We note first that division by zero is not allowed and that for this reason \(2x-1\) may not be equal to zero and that therefore \(x={{1}\over{2}}\) is not a solution.

We now distinguish two cases, namely \(2x-1>0\) and \(2x-1<0\).
In both cases we multiply the inequality on both sides by \(2x-1\) because we then get a linear inequality, for which we know there is a solution method.

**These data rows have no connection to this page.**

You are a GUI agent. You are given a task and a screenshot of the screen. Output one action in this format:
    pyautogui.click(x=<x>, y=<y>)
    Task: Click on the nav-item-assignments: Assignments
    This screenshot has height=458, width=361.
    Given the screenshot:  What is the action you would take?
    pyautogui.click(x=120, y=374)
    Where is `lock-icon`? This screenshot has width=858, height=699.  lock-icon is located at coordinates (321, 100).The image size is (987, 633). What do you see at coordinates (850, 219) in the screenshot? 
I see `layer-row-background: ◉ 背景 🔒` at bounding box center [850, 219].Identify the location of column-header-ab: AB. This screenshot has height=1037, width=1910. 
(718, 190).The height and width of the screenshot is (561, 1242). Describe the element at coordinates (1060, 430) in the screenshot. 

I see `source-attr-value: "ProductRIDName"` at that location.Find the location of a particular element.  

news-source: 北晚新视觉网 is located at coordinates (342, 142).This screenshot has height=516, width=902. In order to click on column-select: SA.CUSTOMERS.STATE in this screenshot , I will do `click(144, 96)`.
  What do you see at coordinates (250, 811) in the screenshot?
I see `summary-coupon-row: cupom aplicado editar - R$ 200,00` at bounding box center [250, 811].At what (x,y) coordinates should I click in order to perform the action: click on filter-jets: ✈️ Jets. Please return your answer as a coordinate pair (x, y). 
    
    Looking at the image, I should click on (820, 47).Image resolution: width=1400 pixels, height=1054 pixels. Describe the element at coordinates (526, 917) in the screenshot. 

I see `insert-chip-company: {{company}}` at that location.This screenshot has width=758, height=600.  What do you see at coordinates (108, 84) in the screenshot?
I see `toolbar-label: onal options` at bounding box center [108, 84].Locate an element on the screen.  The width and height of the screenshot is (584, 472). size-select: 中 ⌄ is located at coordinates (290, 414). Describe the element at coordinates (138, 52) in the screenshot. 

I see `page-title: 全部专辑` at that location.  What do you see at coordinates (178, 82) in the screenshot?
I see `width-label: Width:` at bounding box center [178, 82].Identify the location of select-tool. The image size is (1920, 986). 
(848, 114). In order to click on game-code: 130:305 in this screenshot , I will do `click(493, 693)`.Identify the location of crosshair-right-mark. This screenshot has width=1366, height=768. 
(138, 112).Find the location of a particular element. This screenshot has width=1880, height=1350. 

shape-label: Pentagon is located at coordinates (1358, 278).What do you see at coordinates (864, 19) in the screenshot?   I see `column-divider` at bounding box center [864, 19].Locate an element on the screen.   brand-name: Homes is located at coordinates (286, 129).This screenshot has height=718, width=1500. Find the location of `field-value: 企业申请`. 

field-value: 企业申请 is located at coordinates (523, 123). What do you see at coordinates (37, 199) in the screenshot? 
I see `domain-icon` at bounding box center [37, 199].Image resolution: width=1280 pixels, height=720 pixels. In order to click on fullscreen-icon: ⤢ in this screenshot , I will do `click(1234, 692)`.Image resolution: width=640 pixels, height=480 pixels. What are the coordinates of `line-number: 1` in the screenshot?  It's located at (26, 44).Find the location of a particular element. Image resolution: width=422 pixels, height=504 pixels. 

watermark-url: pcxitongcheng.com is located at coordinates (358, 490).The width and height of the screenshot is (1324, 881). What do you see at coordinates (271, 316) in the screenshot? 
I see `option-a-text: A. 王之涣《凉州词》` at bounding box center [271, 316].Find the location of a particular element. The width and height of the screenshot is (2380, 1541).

Suppose \(2x-1>0\), i.e. \(x> {{1}\over{2}}\). Then we get \(4<-5(2x-1)\).
When we move everything with \(x\) to the left and all constant terms to the right, we get \(10x<1\).
Then, dvision by the coefficient of \(x\)gives \(x < {{1}\over{10}}\).
So we have the following system of inequalities: \(x> {{1}\over{2}}\,\wedge\; x < {{1}\over{10}}\)
and this simplifies to \(\text{an empty solution set}\).

Suppose \(2x-1<0\), i.e. \(x< {{1}\over{2}}\). Then we get \(4>-5(2x-1)\).
When we move everything with \(x\) to the left and all constant terms to the right, we get \(10x>1\).
Then, division by the coefficient of \(x\) gives \(x > {{1}\over{10}}\).
So we have the following system of inequalities: \(x< {{1}\over{2}}\,\wedge\; x > {{1}\over{10}}\)
and this simplifies to \({{1}\over{10}}\lt x\lt {{1}\over{2}}\).

The solution of the original inequality is \({{1}\over{10}}\lt x\lt {{1}\over{2}}\).